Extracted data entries
BEGIN

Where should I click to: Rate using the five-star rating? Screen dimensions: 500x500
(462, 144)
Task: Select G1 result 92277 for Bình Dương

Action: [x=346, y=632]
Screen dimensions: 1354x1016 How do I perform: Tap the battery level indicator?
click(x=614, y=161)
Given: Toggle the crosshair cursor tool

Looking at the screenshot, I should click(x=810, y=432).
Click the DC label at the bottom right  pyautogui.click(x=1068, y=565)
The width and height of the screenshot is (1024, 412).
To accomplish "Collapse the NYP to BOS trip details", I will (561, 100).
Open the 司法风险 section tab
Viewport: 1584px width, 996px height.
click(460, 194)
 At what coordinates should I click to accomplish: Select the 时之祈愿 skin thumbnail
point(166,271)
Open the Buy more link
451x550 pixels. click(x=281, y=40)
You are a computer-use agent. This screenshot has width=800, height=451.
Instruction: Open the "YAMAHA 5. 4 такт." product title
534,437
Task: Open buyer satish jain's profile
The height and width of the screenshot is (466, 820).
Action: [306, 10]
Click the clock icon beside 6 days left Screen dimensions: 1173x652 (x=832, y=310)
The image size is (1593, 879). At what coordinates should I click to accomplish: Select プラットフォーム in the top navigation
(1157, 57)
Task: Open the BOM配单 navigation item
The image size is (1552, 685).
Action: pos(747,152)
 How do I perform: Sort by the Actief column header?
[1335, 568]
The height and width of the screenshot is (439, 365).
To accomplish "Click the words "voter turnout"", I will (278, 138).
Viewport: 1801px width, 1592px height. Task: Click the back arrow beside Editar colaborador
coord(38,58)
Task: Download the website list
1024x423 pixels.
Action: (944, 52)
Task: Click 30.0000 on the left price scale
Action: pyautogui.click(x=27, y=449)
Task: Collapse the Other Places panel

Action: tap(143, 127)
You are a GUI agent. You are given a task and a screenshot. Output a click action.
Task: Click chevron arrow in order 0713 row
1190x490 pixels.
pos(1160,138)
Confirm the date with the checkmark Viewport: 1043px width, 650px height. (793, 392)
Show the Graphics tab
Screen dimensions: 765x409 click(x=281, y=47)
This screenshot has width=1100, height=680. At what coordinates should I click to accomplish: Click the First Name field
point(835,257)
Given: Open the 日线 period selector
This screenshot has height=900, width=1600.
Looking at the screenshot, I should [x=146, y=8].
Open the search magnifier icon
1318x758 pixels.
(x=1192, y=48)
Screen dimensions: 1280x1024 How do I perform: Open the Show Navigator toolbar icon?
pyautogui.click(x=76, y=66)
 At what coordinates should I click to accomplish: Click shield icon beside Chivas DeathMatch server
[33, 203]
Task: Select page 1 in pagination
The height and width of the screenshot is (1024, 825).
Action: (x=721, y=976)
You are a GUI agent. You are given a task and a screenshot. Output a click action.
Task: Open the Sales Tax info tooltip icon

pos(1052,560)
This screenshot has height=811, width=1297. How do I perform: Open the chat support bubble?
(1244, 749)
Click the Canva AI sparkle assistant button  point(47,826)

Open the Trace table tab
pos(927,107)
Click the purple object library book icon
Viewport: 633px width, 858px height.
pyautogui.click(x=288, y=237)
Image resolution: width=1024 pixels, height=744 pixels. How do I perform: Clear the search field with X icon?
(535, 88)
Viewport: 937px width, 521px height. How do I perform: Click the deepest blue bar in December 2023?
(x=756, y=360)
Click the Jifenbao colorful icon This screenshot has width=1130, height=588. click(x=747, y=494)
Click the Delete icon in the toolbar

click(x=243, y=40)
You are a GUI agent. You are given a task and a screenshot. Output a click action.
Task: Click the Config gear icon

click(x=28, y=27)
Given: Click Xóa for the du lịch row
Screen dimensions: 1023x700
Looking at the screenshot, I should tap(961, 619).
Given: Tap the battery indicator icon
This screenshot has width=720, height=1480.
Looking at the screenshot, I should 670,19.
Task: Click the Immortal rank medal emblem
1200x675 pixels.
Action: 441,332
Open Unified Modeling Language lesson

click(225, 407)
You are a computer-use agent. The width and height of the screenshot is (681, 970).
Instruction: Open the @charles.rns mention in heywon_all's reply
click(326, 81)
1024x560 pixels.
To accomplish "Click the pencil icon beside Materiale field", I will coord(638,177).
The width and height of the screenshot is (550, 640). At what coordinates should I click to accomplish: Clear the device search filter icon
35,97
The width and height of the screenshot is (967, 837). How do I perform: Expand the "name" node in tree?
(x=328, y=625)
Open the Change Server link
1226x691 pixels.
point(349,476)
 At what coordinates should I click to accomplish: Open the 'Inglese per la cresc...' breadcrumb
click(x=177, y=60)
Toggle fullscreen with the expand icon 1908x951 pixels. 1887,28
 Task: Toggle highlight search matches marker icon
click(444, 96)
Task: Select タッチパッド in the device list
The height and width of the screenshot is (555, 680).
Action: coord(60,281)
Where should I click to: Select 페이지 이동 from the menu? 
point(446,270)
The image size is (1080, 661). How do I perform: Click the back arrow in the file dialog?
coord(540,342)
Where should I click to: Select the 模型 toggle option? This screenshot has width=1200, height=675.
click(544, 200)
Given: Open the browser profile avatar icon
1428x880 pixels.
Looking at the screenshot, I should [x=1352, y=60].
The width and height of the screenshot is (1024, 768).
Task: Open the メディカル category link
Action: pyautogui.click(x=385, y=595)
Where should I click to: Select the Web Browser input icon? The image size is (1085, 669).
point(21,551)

END

-- Task instructions --
Give back exactly the lines from the first line of the records through the line holding "The height and width of the screenshot is (439, 365).", including both of those lines and leaving out all others.

-- Worked solution --
Where should I click to: Rate using the five-star rating? Screen dimensions: 500x500
(462, 144)
Task: Select G1 result 92277 for Bình Dương

Action: [x=346, y=632]
Screen dimensions: 1354x1016 How do I perform: Tap the battery level indicator?
click(x=614, y=161)
Given: Toggle the crosshair cursor tool

Looking at the screenshot, I should click(x=810, y=432).
Click the DC label at the bottom right  pyautogui.click(x=1068, y=565)
The width and height of the screenshot is (1024, 412).
To accomplish "Collapse the NYP to BOS trip details", I will (561, 100).
Open the 司法风险 section tab
Viewport: 1584px width, 996px height.
click(460, 194)
 At what coordinates should I click to accomplish: Select the 时之祈愿 skin thumbnail
point(166,271)
Open the Buy more link
451x550 pixels. click(x=281, y=40)
You are a computer-use agent. This screenshot has width=800, height=451.
Instruction: Open the "YAMAHA 5. 4 такт." product title
534,437
Task: Open buyer satish jain's profile
The height and width of the screenshot is (466, 820).
Action: [306, 10]
Click the clock icon beside 6 days left Screen dimensions: 1173x652 (x=832, y=310)
The image size is (1593, 879). At what coordinates should I click to accomplish: Select プラットフォーム in the top navigation
(1157, 57)
Task: Open the BOM配单 navigation item
The image size is (1552, 685).
Action: pos(747,152)
 How do I perform: Sort by the Actief column header?
[1335, 568]
The height and width of the screenshot is (439, 365).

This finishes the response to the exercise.